AI Article Synopsis

  • The study analyzed outcomes of patients with prior pelvic surgery or radiation who underwent robot-assisted radical cystectomy (RARC) from 2005-2018.
  • Patients were categorized into three complexity grades based on their surgical history, with higher grades reflecting more extensive previous surgeries or radiation.
  • Results showed that higher complexity groups (grades 2 and 3) experienced more complications within 90 days post-surgery, but there was no increase in readmission rates among these patients.

Article Abstract

Objective: To report the outcomes of patients who underwent robot-assisted radical cystectomy (RARC) and have a history of previous pelvic surgery and/or radiation.

Methods: Retrospective review of our prospectively maintained database between 2005 and 2018. Patients were divided into 3 groups based on surgical complexity; Complexity grade 1 included patients who did not have any history of prior pelvic surgery or radiation (n = 323); Complexity grade 2 included those who had history of a single pelvic surgery or radiation (n = 186); and Complexity grade 3 included those who had history of 2 or more pelvic surgeries, or one or more pelvic surgery and radiation (n = 80). All groups were compared in terms of perioperative outcomes.
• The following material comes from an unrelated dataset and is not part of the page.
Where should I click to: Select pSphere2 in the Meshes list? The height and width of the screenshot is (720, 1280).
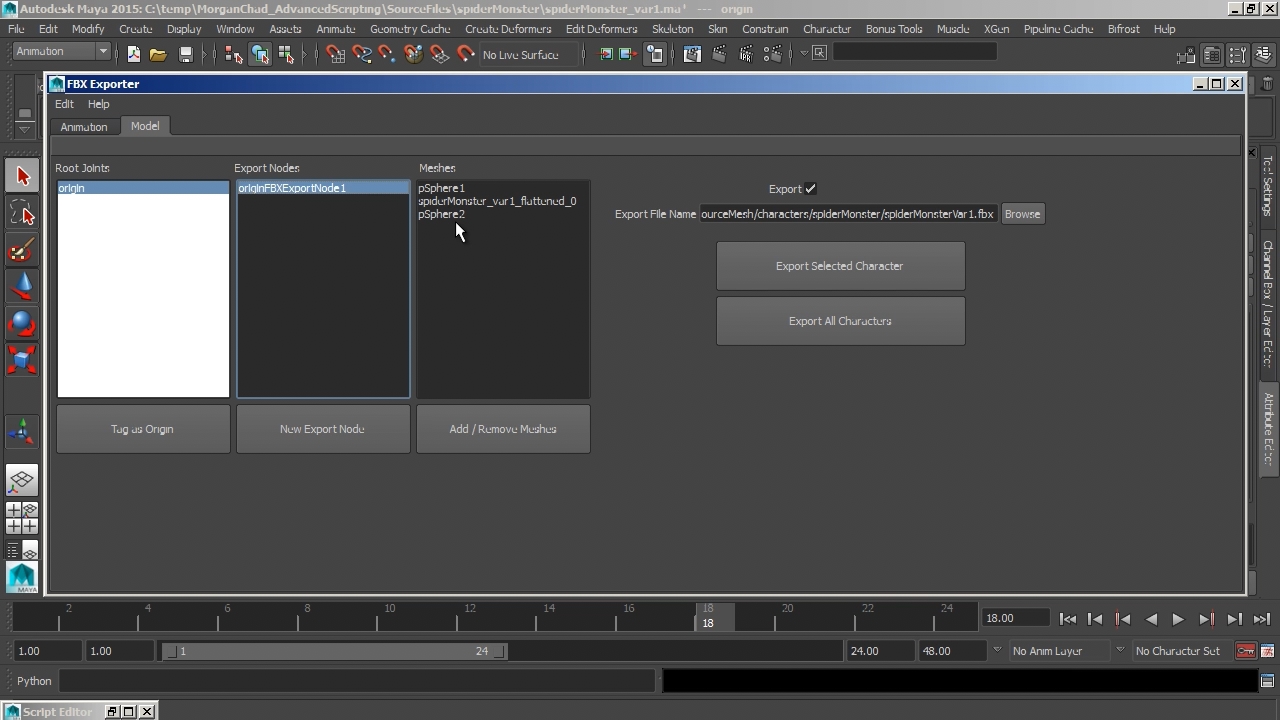click(x=441, y=214)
Multivariate linear and logistic regression models were used to depict the predictors of operative time, ≥500 ml blood loss, 90-day complications, high grade complications, and readmissions.

Results: Complexity grades 2 and 3 exhibited higher 90-day complications compared to CG1 (CG3: 74%, CG1: 59%, CG2: 68%, P = .02), and high grade complications (CG3: 24%, CG1: 13%, CG2 18%, P = .03). On multivariate linear and logistic regression models, CG 3 was significantly associated with higher 90-day complications (OR 2.18, 95% CI 1.21-3.94, P <.01) but not significantly associated with higher rates of significant blood loss, longer operative time, 90-day high grade complications and readmissions.

Conclusion: Patients with higher complexity of the surgical field exhibited more complications after robot-assisted radical cystectomy, but not readmissions.